Questions: Affix Ordering and Position Classes

5 questions to test your understanding

Score: 0 / 5
Question 1 Multiple Choice

Why do inflectional affixes appear at the outer edge of words, further from the root, compared to derivational affixes?

AInflectional affixes are historically older and so attach first in word history, ending up outermost
BDerivational affixes are phonologically heavier and must be adjacent to the root for stress assignment
CInflectional affixes adjust a fully-formed word for its syntactic context, so they must be added after the word's lexical identity is established by derivational morphology
DInflectional affixes attach outside derivational ones by an arbitrary convention fixed in Proto-Indo-European
Question 2 Multiple Choice

A student analyzes the word 'unkindnesses' and argues that 'un-' should appear outside '-ness-' because prefixes precede the root while suffixes follow it. What is wrong with this analysis?

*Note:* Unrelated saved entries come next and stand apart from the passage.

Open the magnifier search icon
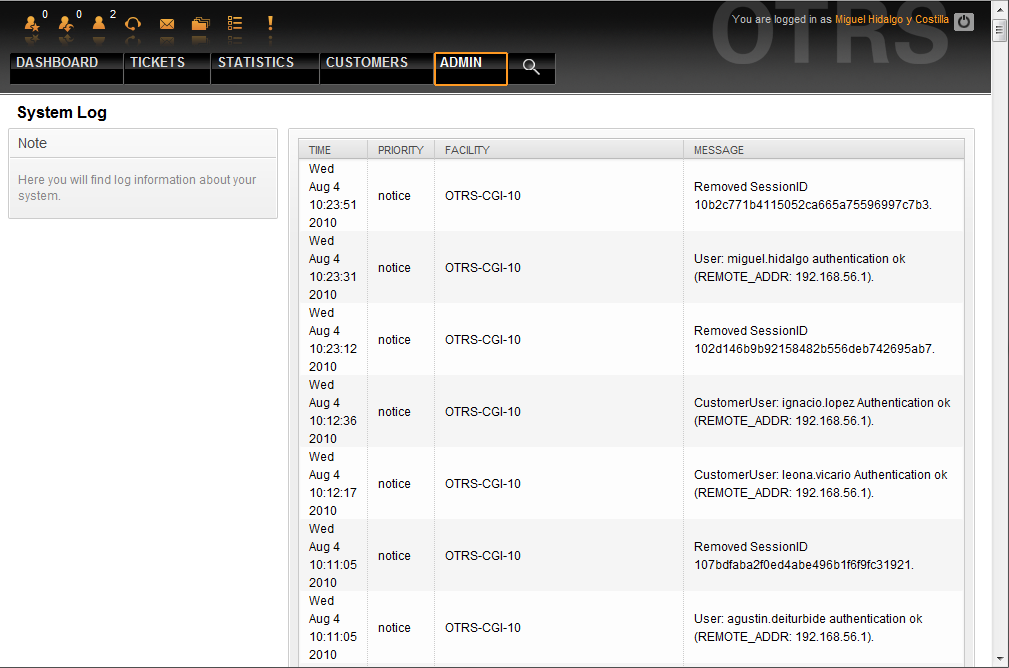 531,67
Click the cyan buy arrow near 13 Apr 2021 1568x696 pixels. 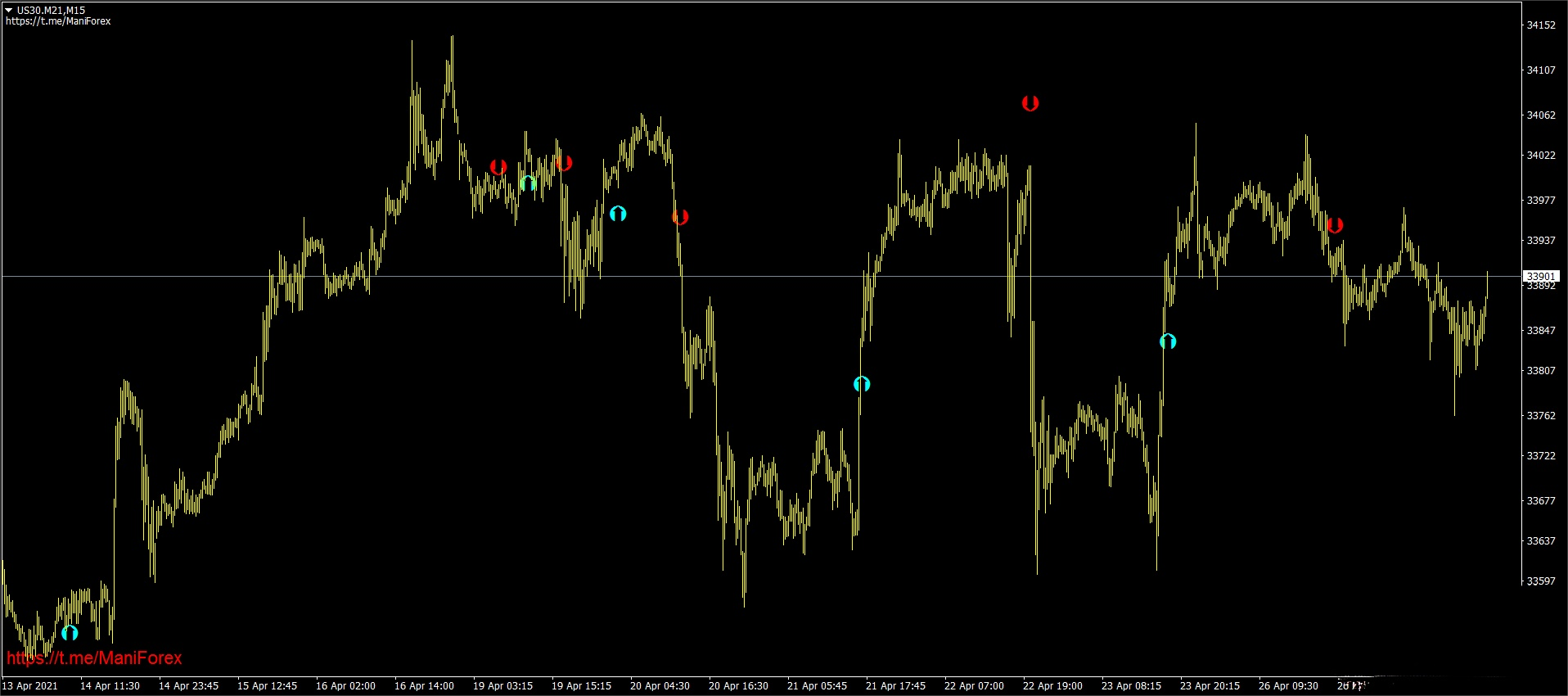70,633
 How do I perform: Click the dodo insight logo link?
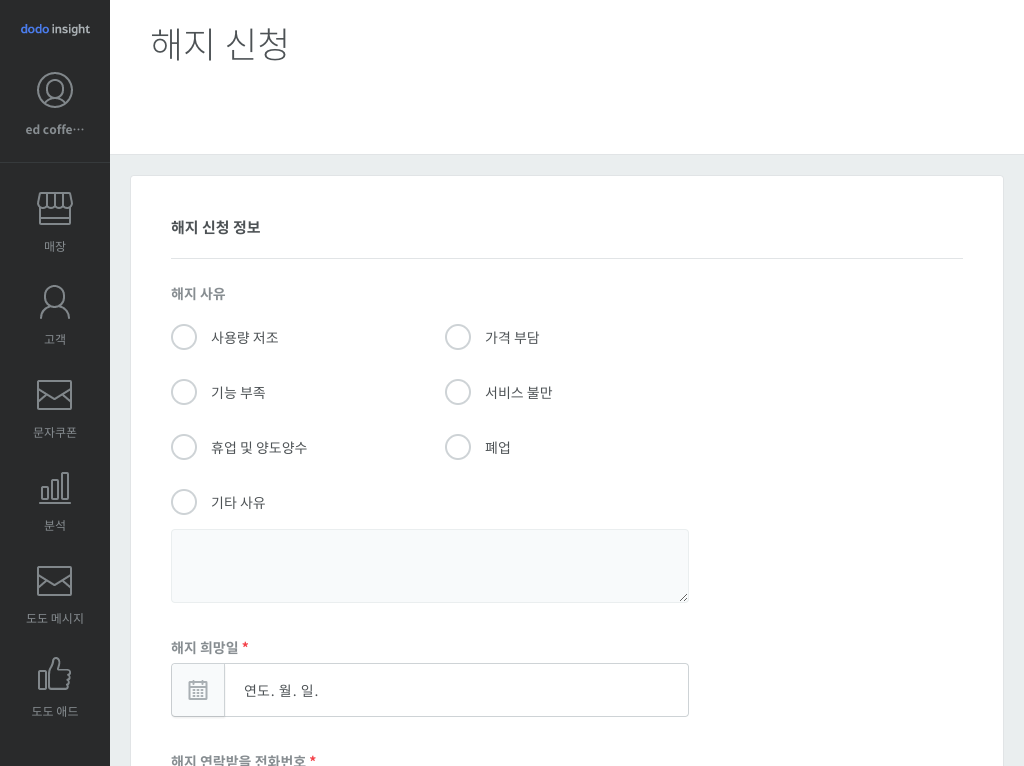tap(55, 29)
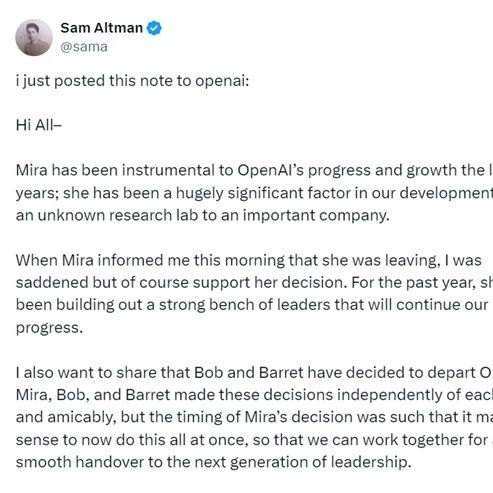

AThe prefix 'un-' is actually a suffix in this word, not a prefix
BBoth 'un-' and '-ness' are derivational affixes that sit inside the inflectional plural '-es' — the relevant distinction is derivational vs. inflectional, not prefix vs. suffix
CPrefixes and suffixes are not distinguished in English morphology
DThe word 'unkindnesses' is not grammatical in standard English
Question 3 True / False

Affix ordering in human languages is an arbitrary convention that varies freely across languages without principled explanation.

TTrue
FFalse
Question 4 True / False

The English expletive infix ('fan-f***ing-tastic') appears to violate positional ordering rules but actually follows systematic prosodic constraints — it appears before the main-stressed syllable of the host word.

TTrue
FFalse
Question 5 Short Answer

Explain why derivational affixes appear closer to the root than inflectional affixes, in terms of the sequence of grammatical operations they represent.